So the first couple dates seemed to go well. She laughed at my jokes, and found excuses to pat my arm. Goodbye kisses were lingering.

As time went on though she seemed to get more distant, her texts became more infrequent, etc. Ok I think, I guess she's just not that into me. BUt I want to make sure. And since she's big on good communications, I figure I'll just man up and ask.

I sent her an email and said, "Hey, I'm not sure how to read things, so tell me what's on your mind. Any answer is ok, just let know how you feel about us."

I hear nothing for a couple days. Then she sends an email and says, "I'm not ignoring you, I just need some time to think about how to respond, if that's ok with you?"

I replied back and said, "ok".

A week goes by, and no email, no texts, no phone calls from her. I'm hanging in la-la land so I know whether to ask her out again or to move on to another match. After a week, I text her (which is HER preferred means of communication) in a light hearted fashion asking how she's doing. She replies to it, but no answer to my real question. I'm getting pretty frustrated by this time. She has time to watch TV but not to respond?

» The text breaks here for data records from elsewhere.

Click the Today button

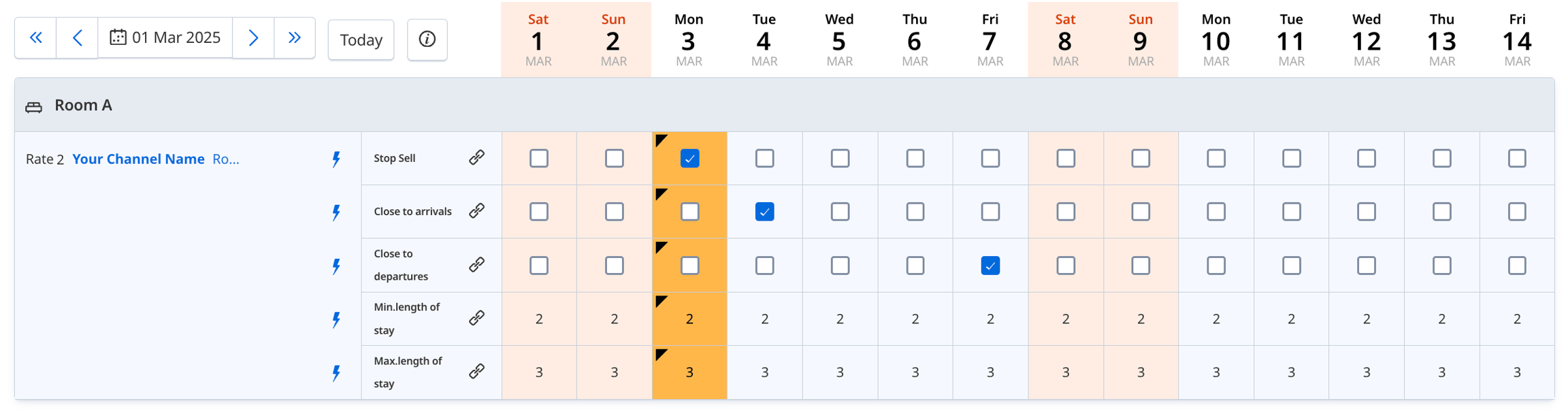pyautogui.click(x=361, y=40)
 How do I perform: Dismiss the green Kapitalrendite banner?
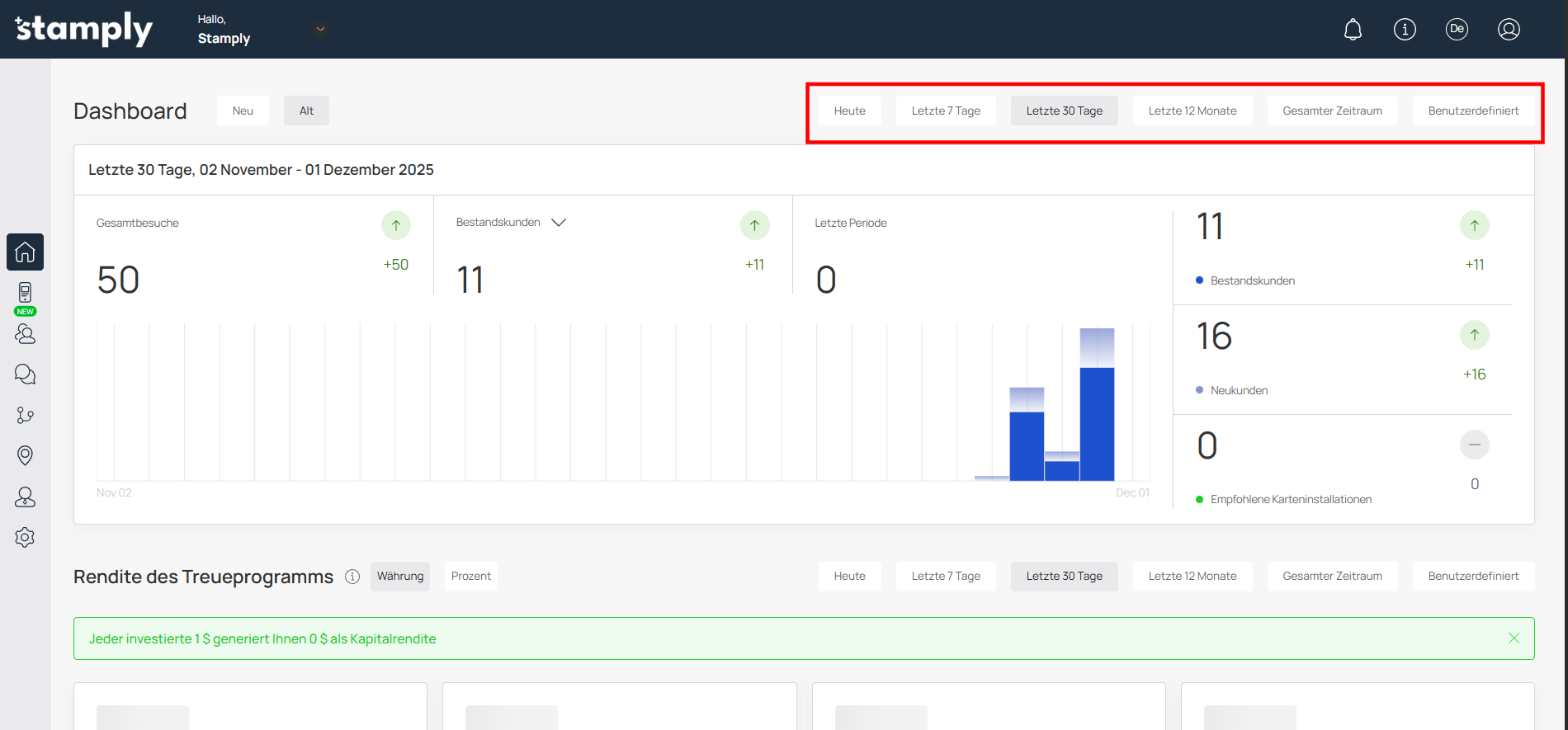click(x=1514, y=638)
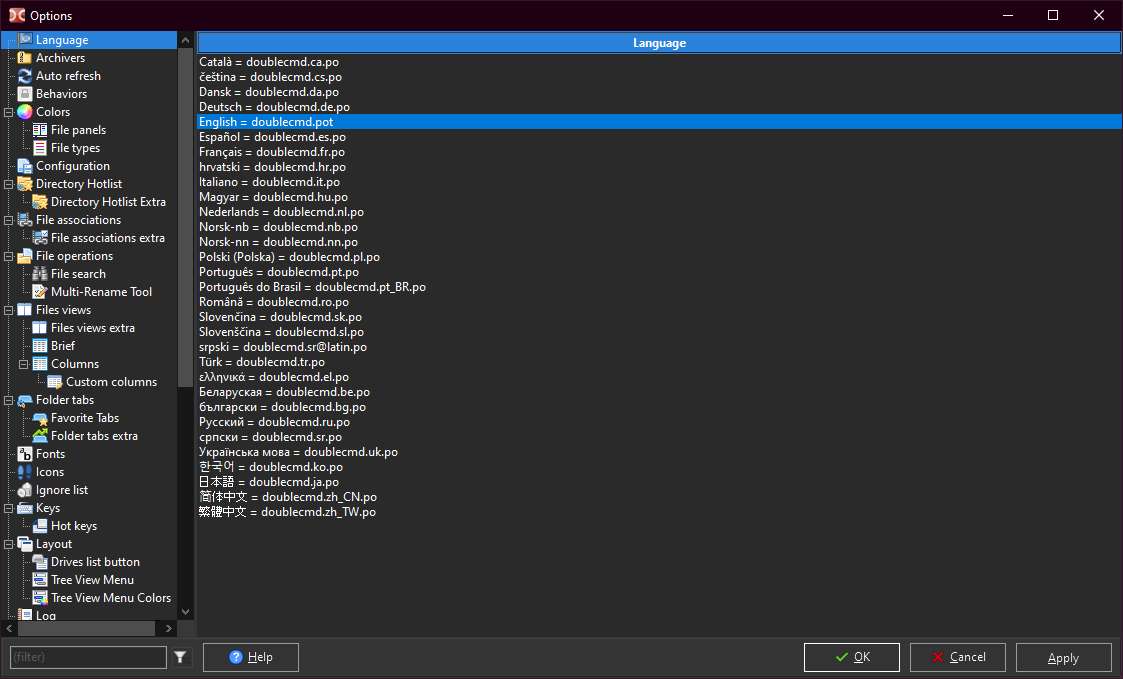
Task: Click the Multi-Rename Tool icon
Action: [40, 292]
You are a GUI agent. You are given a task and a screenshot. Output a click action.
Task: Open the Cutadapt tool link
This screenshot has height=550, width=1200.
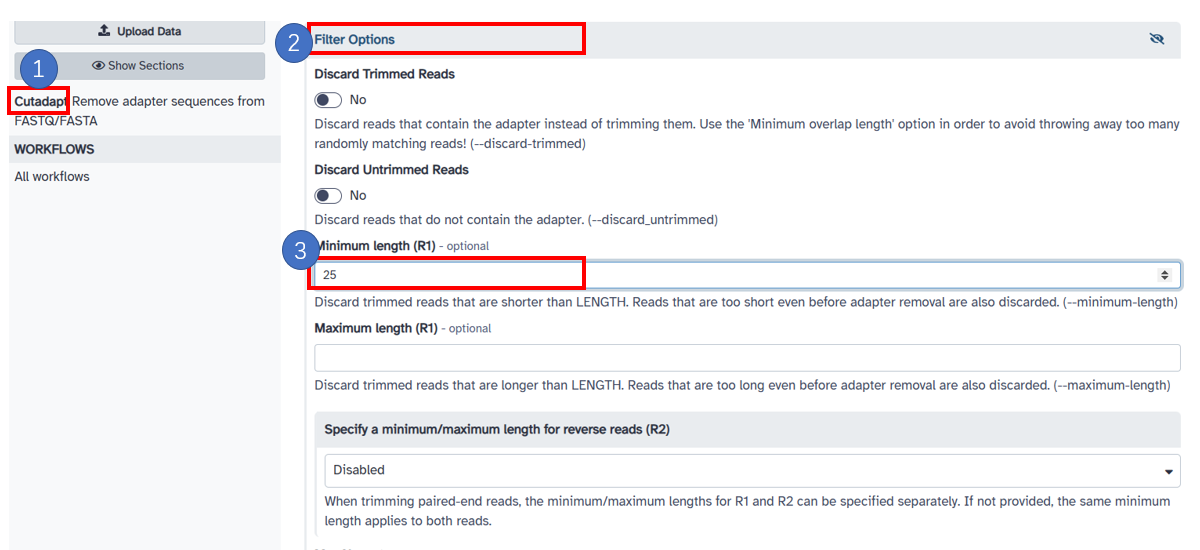coord(41,101)
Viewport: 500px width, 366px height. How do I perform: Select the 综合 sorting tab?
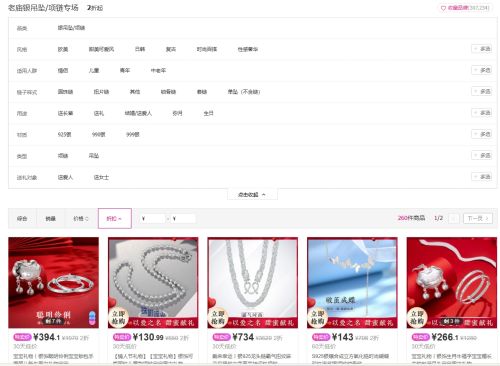coord(22,219)
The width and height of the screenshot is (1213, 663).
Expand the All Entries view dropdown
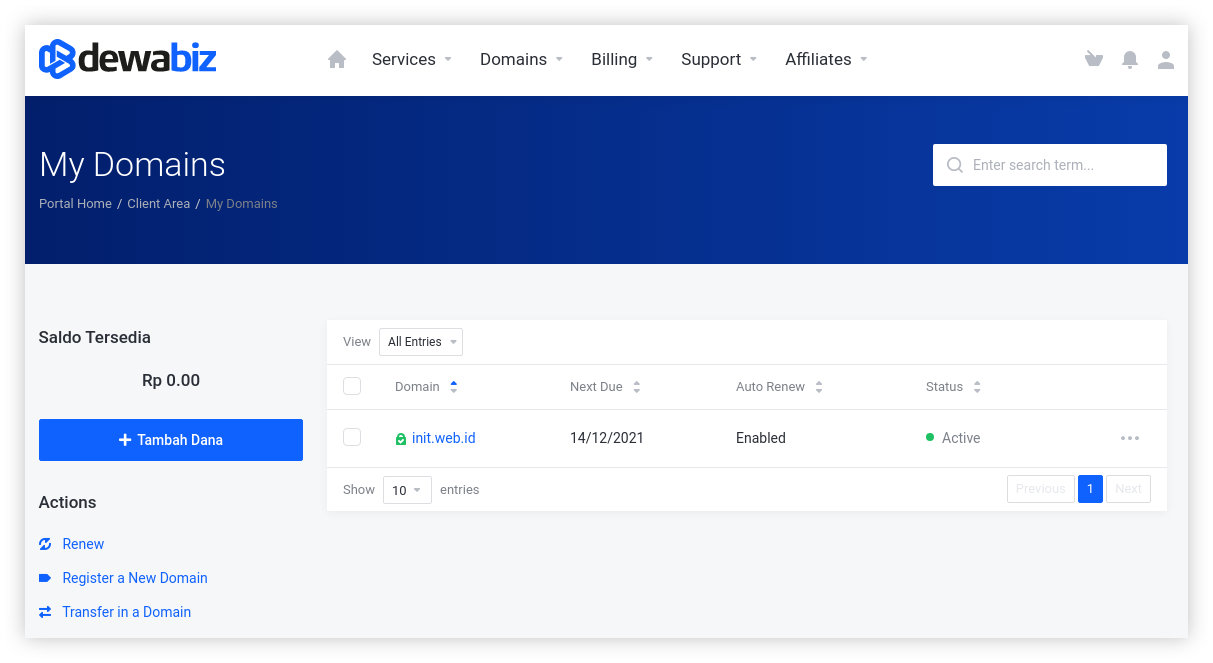pos(421,342)
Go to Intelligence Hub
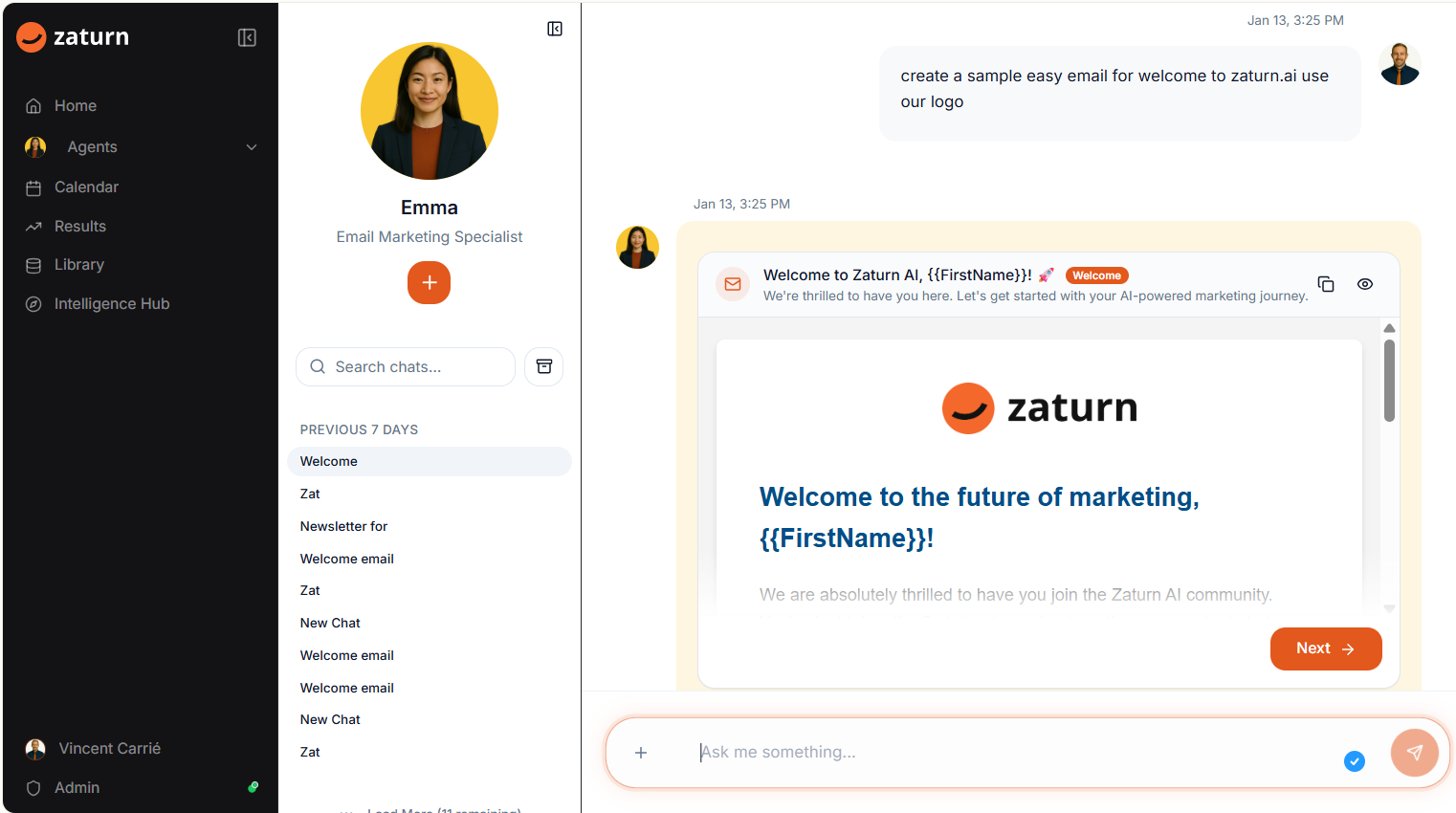Viewport: 1456px width, 813px height. point(111,304)

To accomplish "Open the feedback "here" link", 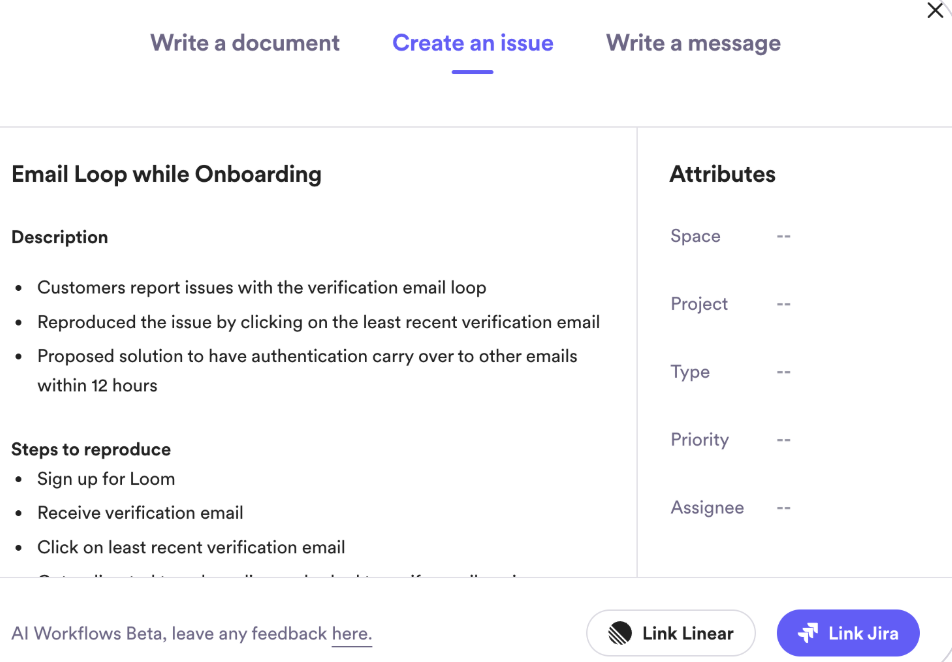I will point(351,634).
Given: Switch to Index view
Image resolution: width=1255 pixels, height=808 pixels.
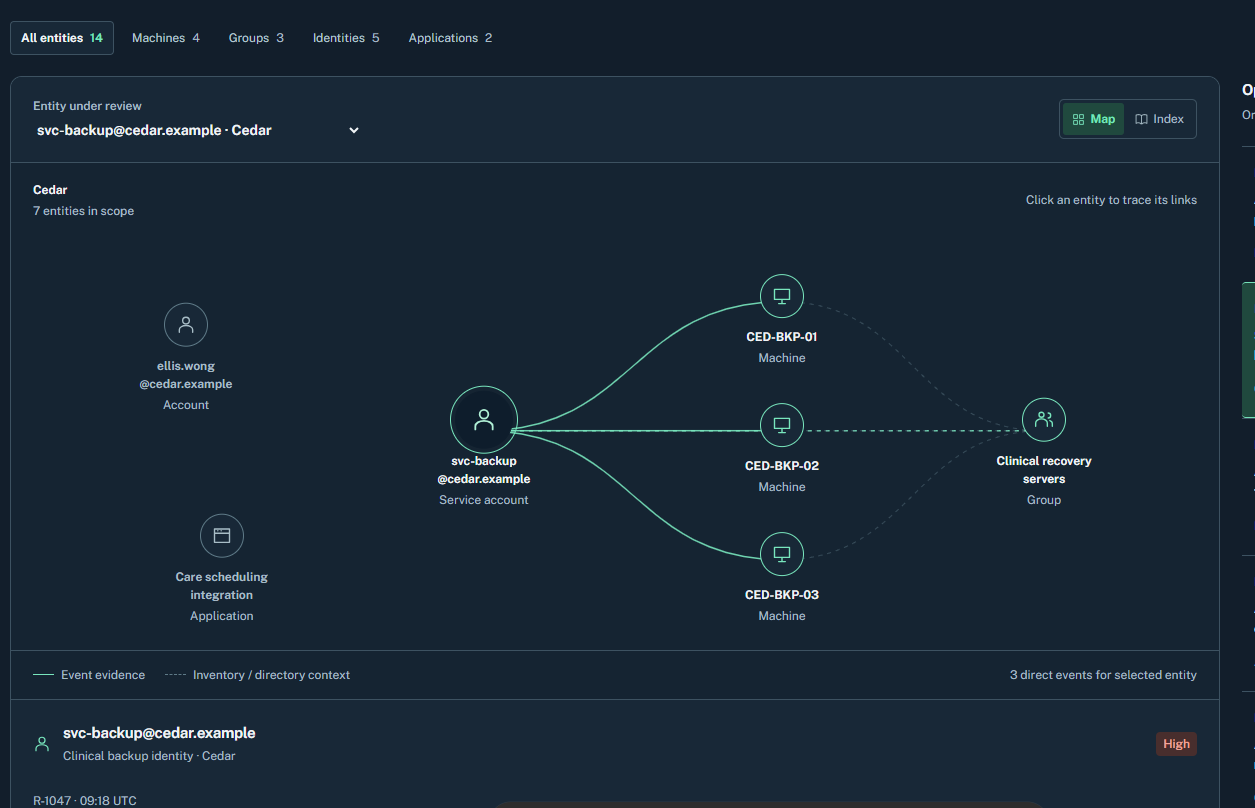Looking at the screenshot, I should 1160,119.
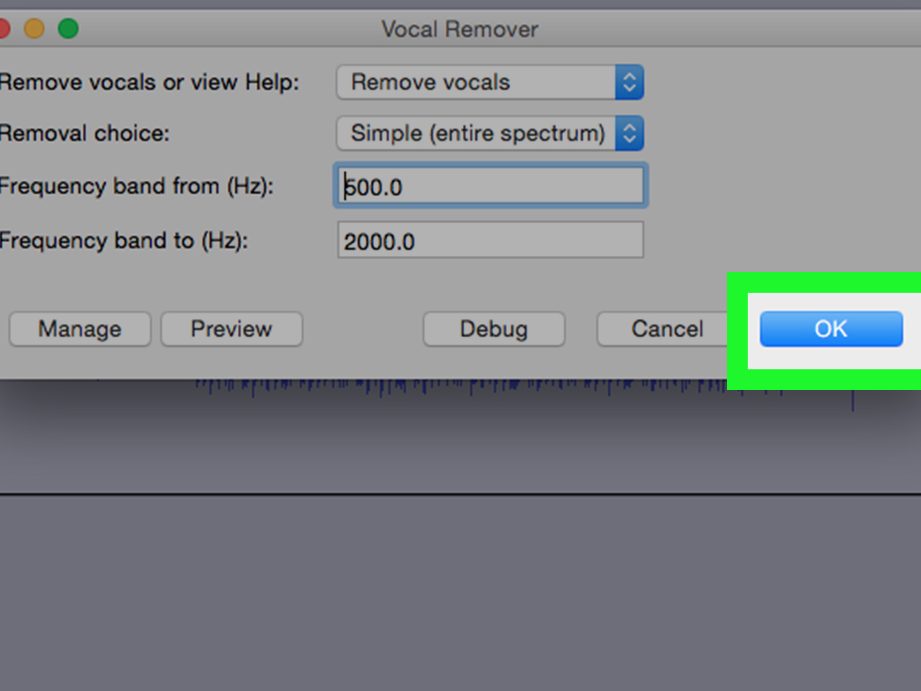The height and width of the screenshot is (691, 921).
Task: Focus the Frequency band to field
Action: pos(491,241)
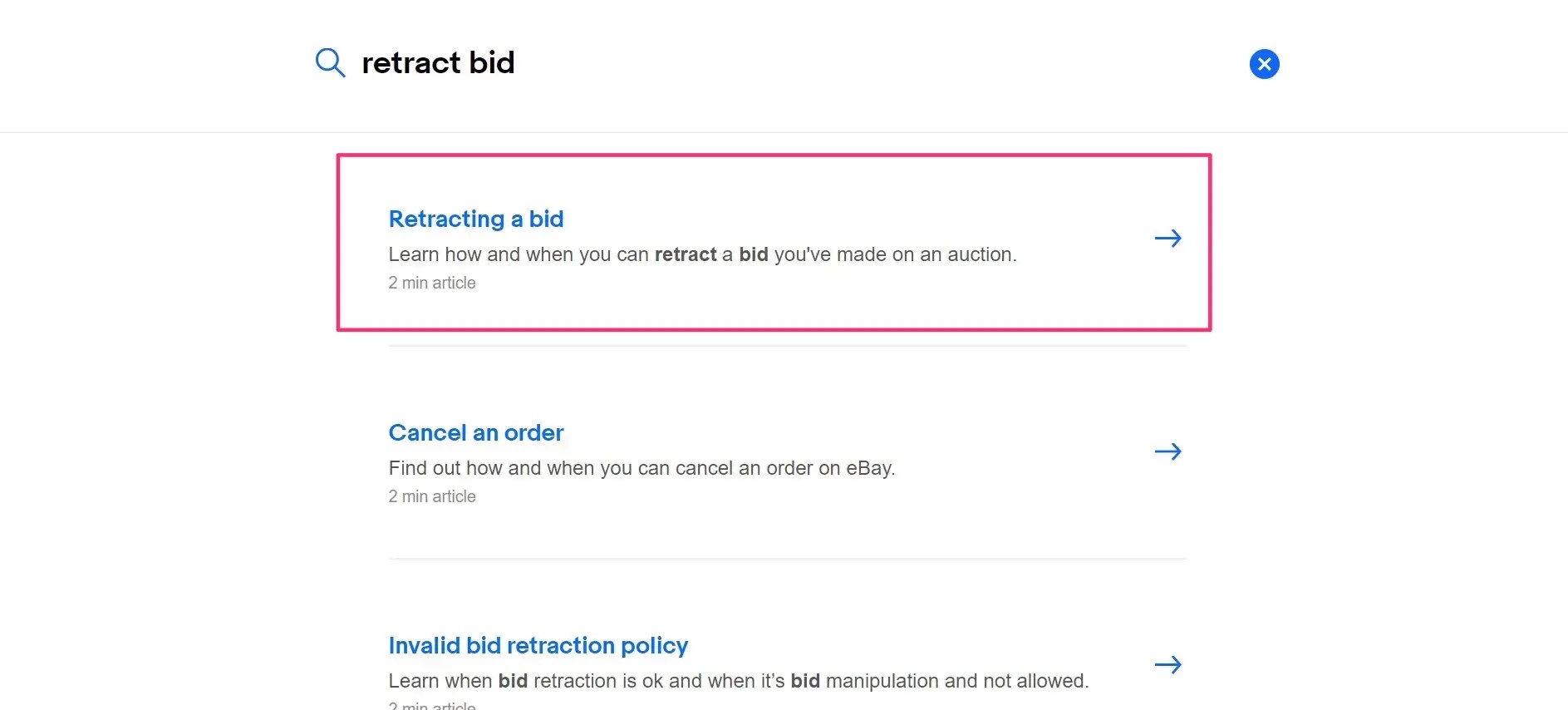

The texting is going real slow, so I just call her. At this point I don't care what her answer is, I just want one. She says she likes me and wishes it would work out, but "we didn't seem to connect". I have no idea what that means, and she didn't explain it. I'd like to know what went wrong. Trying to get anything out of this woman (who is so into communication) is like pulling teeth. I say, "Ok, so we acknowledge we have some difficulty. Let's take the dating pressure off. Do you just want to get together sometimes and see how it goes?" And she says in a non-committal manner, "Oh, I don't know...".

I thinking, "Good grief, be a man and make a decision!". But I just say, "You can call me if you decide to. Goodbye."


On the positive side she didn't say NO, but she sure didn't say YES either. Can any of you good people explain this? The most common answer I get is, "She didn't want to hurt your feelings", but this doesn't make sense. I gave her an easy out in my email by saying any answer was ok, and she could have just said, "Sorry no chemistry" or "I'm seeing someone else" and done this from the safety and convenience of her email. You'd think by the time a woman was 50 she'd be able to answer the simple questions, "How are we doing? Want to go out again?".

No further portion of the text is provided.